The eighteenth-century was marked by terrible poverty. At the Reformation in England the poor had been made a charge on the parish in which they resided and forbidden to wander beyond it. In Ireland there was no such universal provision, and the poor often wandered the country looking for work or begging. Attempts were made to distinguish between the worthy and unworthy beggar by a system of badging. Nowhere was the problem more pressing than in the capital where, in 1703/4, 2 Anne, c. 19 (0081), established the Dublin Workhouse to employ and maintain the poor. To this was added, in 1727, 1 Geo. II, c. 27 (0271), the Foundling Hospital to provide for orphan and destitute children until they were of an age to be apprenticed. Many died before they reached this age. Contemporaries, though accustomed to high infant mortality, were appalled; during the 12 years 1784–96, 25,253 children were entered on the hospital's admission records and 11,253 of these died. The London Foundling Hospital, founded a decade later than the Dublin one, had similar mortality in the mid-century but by its close this had fallen to 17 per cent. The Paris Foundling Hospital had a rate more comparable to the Dublin one. The MPs, alerted by Sir John Blaquiere (0162), were deeply shocked and in 1797 the hospital was reorganised and placed under the supervision of 13 lady governesses, including the Duchess of Leinster and Lady Castlereagh, the wife of the Chief Secretary (2009). Wives often played an important supervisory role both on the estate and in more public offices.
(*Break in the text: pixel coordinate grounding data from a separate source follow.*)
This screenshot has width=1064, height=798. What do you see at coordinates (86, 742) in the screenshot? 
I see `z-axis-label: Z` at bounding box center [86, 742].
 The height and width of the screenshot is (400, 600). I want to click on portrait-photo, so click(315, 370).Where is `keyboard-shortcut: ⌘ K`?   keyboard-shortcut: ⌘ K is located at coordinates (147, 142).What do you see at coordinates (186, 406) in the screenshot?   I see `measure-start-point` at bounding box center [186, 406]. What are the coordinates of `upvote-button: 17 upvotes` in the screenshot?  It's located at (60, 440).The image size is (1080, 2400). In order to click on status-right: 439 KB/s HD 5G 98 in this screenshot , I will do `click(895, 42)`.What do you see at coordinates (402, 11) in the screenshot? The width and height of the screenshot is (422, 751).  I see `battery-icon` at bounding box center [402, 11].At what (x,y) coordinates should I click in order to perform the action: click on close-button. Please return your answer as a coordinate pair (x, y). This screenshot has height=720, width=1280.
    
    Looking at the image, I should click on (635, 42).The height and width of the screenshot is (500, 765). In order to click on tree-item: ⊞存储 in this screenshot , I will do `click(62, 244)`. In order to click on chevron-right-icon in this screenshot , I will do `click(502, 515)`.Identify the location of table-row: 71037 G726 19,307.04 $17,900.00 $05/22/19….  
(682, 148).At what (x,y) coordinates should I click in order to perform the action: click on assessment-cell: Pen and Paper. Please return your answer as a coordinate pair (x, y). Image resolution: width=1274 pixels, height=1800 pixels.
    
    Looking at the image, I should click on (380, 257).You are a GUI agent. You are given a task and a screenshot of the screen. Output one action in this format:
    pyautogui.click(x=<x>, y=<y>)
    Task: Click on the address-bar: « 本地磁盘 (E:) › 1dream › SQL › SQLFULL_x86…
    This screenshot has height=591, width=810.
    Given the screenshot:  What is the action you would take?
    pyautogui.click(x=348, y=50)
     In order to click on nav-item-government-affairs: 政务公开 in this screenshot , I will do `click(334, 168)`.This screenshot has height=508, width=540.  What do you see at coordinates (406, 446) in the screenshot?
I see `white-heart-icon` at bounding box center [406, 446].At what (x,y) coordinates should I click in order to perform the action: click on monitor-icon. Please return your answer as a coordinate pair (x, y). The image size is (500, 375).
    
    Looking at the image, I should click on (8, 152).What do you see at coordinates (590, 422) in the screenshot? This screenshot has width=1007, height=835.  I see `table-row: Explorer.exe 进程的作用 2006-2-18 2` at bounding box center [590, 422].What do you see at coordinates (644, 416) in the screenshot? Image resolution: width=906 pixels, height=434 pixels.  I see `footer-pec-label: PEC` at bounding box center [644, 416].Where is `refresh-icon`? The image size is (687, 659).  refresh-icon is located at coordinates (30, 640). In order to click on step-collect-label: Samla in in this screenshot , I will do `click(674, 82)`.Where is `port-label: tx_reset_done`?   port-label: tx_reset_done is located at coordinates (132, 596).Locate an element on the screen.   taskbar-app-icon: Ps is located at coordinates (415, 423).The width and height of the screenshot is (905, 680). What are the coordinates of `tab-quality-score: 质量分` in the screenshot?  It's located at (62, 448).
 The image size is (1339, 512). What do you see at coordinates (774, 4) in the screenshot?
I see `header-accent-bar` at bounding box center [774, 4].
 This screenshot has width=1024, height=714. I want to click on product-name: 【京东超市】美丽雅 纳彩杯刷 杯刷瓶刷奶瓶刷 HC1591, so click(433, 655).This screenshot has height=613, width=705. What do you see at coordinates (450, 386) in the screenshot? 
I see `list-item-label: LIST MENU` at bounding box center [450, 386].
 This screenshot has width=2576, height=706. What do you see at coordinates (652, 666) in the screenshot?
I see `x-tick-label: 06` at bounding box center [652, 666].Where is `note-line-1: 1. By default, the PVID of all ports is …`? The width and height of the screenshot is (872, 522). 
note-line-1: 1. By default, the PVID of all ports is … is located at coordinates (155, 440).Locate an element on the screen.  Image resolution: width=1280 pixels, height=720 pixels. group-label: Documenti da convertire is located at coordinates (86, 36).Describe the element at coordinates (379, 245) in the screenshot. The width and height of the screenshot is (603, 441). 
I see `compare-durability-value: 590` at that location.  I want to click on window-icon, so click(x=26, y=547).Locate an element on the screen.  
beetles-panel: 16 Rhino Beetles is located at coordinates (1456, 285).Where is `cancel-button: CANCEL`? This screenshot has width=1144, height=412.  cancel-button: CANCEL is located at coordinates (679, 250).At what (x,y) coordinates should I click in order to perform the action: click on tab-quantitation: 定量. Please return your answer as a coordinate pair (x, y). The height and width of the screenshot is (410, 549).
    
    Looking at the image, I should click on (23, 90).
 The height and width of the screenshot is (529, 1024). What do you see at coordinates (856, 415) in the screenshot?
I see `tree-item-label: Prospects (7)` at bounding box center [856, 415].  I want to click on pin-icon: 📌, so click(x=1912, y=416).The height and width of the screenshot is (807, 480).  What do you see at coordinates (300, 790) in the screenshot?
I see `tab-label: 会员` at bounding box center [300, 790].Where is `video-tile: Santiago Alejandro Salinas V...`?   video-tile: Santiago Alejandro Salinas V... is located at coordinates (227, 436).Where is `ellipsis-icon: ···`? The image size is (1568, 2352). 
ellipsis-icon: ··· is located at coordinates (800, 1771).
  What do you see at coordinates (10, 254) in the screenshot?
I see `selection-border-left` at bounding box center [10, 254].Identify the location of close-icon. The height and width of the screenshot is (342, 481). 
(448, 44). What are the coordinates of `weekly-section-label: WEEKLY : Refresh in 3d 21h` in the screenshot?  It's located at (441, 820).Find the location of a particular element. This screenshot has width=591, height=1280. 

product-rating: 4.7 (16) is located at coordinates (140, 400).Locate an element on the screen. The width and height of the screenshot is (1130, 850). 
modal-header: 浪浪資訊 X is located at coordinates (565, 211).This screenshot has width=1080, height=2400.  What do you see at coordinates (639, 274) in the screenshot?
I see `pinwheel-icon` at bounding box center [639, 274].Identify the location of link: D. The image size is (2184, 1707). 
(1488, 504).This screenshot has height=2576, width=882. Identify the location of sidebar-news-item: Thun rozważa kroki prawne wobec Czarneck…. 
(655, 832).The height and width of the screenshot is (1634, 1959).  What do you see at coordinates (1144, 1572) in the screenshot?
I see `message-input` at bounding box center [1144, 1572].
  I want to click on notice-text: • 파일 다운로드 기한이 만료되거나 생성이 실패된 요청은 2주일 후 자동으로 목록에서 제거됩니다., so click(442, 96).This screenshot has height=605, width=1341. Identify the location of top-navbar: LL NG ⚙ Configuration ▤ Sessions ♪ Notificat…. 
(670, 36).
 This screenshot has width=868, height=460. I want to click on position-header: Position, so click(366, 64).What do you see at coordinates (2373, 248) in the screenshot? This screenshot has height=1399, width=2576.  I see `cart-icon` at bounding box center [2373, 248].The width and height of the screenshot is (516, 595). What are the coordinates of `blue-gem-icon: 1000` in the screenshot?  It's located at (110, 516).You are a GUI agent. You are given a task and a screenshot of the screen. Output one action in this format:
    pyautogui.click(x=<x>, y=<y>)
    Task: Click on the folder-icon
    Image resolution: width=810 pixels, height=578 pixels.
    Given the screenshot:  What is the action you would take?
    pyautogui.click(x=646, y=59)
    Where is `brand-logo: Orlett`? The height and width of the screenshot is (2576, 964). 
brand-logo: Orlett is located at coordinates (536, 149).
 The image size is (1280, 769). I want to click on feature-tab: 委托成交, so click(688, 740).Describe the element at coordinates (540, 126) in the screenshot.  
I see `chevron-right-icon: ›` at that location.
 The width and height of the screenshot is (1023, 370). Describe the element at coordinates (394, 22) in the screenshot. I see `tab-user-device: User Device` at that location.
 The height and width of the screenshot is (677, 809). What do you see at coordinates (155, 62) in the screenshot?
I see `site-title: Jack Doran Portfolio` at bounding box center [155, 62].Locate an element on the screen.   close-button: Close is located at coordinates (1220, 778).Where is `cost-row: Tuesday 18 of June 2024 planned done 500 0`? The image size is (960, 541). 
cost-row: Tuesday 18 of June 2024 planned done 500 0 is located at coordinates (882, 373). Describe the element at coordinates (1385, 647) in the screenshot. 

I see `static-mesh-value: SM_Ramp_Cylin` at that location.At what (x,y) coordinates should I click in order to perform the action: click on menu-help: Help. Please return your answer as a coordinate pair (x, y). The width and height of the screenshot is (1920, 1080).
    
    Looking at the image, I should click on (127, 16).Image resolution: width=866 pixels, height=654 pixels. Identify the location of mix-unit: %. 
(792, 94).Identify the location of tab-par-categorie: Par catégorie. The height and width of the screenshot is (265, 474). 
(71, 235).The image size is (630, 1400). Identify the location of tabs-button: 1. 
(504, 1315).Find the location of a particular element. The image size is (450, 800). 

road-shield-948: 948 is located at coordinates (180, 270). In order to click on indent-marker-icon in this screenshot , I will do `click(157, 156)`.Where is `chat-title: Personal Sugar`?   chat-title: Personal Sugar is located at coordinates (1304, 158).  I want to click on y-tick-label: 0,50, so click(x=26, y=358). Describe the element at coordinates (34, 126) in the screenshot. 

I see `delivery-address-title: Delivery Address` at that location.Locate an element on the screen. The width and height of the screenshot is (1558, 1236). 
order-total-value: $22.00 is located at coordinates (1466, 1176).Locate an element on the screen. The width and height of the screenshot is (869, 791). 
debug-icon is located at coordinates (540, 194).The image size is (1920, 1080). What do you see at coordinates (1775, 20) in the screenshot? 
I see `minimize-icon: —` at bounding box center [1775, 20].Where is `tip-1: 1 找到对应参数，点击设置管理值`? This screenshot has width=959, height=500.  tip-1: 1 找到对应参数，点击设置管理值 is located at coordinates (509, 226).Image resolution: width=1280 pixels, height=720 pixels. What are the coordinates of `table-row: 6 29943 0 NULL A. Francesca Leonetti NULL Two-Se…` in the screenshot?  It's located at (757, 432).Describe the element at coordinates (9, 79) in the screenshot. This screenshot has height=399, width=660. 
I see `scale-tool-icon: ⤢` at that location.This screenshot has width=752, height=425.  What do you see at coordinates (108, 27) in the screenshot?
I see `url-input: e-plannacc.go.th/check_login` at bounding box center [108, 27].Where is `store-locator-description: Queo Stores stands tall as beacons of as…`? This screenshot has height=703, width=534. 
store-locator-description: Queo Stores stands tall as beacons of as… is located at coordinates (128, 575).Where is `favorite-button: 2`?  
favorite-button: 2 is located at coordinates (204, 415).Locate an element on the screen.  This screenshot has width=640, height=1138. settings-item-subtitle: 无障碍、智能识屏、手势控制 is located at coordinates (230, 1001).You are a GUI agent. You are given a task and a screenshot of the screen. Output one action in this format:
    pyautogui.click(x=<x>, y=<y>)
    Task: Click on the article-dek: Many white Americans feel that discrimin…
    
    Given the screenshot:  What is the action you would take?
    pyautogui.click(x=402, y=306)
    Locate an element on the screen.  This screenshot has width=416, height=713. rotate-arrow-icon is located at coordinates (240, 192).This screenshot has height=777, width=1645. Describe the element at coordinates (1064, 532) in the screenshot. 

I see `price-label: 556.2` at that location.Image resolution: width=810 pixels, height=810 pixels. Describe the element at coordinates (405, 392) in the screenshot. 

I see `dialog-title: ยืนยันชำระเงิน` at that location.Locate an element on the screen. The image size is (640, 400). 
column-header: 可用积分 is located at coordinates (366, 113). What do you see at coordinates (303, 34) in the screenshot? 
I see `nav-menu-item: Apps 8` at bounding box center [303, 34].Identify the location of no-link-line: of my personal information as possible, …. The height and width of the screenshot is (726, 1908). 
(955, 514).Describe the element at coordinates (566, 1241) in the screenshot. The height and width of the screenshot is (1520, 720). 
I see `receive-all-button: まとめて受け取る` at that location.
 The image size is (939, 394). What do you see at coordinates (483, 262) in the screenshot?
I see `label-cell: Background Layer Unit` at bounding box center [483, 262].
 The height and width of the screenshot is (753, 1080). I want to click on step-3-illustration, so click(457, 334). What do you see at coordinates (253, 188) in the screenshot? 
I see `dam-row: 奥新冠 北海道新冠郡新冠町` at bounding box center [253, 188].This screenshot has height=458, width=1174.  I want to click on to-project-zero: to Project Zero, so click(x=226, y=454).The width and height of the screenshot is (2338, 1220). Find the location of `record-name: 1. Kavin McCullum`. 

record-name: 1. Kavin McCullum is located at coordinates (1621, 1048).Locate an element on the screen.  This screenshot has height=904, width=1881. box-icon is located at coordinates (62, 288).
Members of parliament, apart from serving as Justices of the Peace, were prepared to give honorary service and devote time and energy as well as financial support to all manner of public and private schemes for national improvement, both social and economic. Some, but not all, of these schemes offered incidental patronage for the member's locality. For example, a seat on the Linen Board (0132) – founded in 1710 to encourage the development of the linen industry – was a much sought-after and prestigious honour. It also brought patronage and the ability to bring employment to one's neighbourhood.
There were numerous parliamentary investigations, particularly into prisons, education and charter (government sponsored) schools, as well as other public institutions. Nevertheless, most well-meaning schemes failed, although it is doubtful whether Ireland's failures were worse than those in similar societies. As in most pre-industrial countries, work was seasonal and there was a pool of labour that not even seasonal migration within the country or over to England could absorb. City occupations might have appeared less affected by seasonal variations, although there was always the problem of famine scarcity, but they tended to be more affected by transient slumps and booms, while unemployment was socially more dangerous there because of the concentration of the unemployed. In some places these factors led to combinations, an early form of trade union. The rural linen industry offered some solution to these problems but, as the depression of the early 1770s showed, even this was not immune from recession. Social control was primitive and in the last resort depended on the army, a situation that gave rise to the Volunteer movement during the American war when the army was required overseas.
The problem of law and order was a continual concern of MPs. At the beginning of the century this was at least partly connected with the aftermath of the war and the problem of the dispossessed, and at the end of the century with economic pressures on a rising population that had insufficient employment or outlets. Recent studies have shown that, compared with similar pre-industrial societies such as in Brittany and the Languedoc, Ireland was not particularly violent even when compared with North America, to whose mentalité it contributed so much. Dr Garnham points out that 'the intimate and often inseparable links that existed between England and Ireland conspired to make the comparison of the two nations inevitable and accepted. The result was the propagation of the perception, especially among outsiders, that Ireland was an inherently violent society.' But the divergence of England and Ireland in the nineteenth century – one an industrial, the other remaining an agricultural society – has also created a retrospective impression. By 1800 the intellectual ferment of the eighteenth-century, the philosophy behind the outbreak of the American Revolution and finally the outbreak of the French Revolution, with its emphasis on the rights of man rather than the sanctity of property, boiled over into the '98 rebellion; failure to resolve these and underlying local issues led to the Act of Union.